It's the time of year when treasurers and finance ministers, asked about the content of the budget, reply with righteous indignation that we'll just have to wait, as though they've been asked to break the official secrets act, while their ministerial colleagues are busily leaking or even announcing large slabs of what's to come.
Why do politicians indulge in this tiresome charade? Because they want to be sure we know about the nice bits, while delaying our knowledge of the nasty bits as long as possible.
They haven't yet leaked much about what lies in store on healthcare, though what we have been told is benign. The government, which in its first budget told us healthcare spending was growing "unsustainably", is adding a lot of hugely expensive new drugs to the pharmaceutical benefits scheme.
And it seems the freeze on the rates of Medicare rebates – including bulk-billing payments to doctors – is to be eased, at a cost of $500 million over several years.
There's sure to be some bad news on health hidden in the budget but, after the success of Labor's scare campaign at last year's election, alleging the Coalition wanted to "privatise" Medicare, it's a safe bet it won't be too terrible. No one got a bigger scare than Malcolm Turnbull.

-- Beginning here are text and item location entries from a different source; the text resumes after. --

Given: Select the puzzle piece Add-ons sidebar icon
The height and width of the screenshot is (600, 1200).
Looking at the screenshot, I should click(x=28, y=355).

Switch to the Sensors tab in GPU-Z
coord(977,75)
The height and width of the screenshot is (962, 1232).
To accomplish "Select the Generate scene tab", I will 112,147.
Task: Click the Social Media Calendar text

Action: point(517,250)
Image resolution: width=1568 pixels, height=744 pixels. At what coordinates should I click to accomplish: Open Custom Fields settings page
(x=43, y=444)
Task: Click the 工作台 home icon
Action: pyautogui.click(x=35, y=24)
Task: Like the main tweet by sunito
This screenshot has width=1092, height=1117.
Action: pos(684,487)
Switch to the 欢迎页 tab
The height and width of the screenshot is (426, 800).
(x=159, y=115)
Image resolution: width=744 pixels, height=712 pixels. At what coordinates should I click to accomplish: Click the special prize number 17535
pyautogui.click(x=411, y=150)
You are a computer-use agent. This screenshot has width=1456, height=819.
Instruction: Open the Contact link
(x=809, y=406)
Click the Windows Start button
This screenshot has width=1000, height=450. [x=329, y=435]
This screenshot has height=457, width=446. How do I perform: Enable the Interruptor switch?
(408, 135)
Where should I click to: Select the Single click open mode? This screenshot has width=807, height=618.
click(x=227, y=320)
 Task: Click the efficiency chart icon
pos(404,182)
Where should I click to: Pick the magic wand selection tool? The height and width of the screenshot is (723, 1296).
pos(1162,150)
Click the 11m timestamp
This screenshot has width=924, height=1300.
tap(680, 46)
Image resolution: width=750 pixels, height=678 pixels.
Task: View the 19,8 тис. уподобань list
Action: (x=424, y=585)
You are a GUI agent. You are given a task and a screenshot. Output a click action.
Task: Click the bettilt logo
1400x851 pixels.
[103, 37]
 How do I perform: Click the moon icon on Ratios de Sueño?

Voters have always been strongly attached to Medicare – by which they mean not having to shell out when they go to a bulk-billing GP – and Labor was trying to reawaken voters' resentment when, in its first budget, the government proposed a GP co-payment of $7 a pop.
The element of truth in Labor's scare was that, if you froze bulk-billing rebates for too long, GPs would begin to break out and start charging their own co-payments.
That's the political reason the freeze is to be eased. The Turnbull government will never again make controversial changes its opponents could characterise, however wrongly, as "privatising" Medicare.
Most of the things you could do to limit the growth in healthcare spending involve cutting the incomes of doctors, or at least restraining the rate at which they're growing.
So, whenever governments try, the doctors resort to their own scare campaign, telling their patients – the older and more pitiable the better – the government is forcing them to charge, say, $3000 for having their cataracts fixed.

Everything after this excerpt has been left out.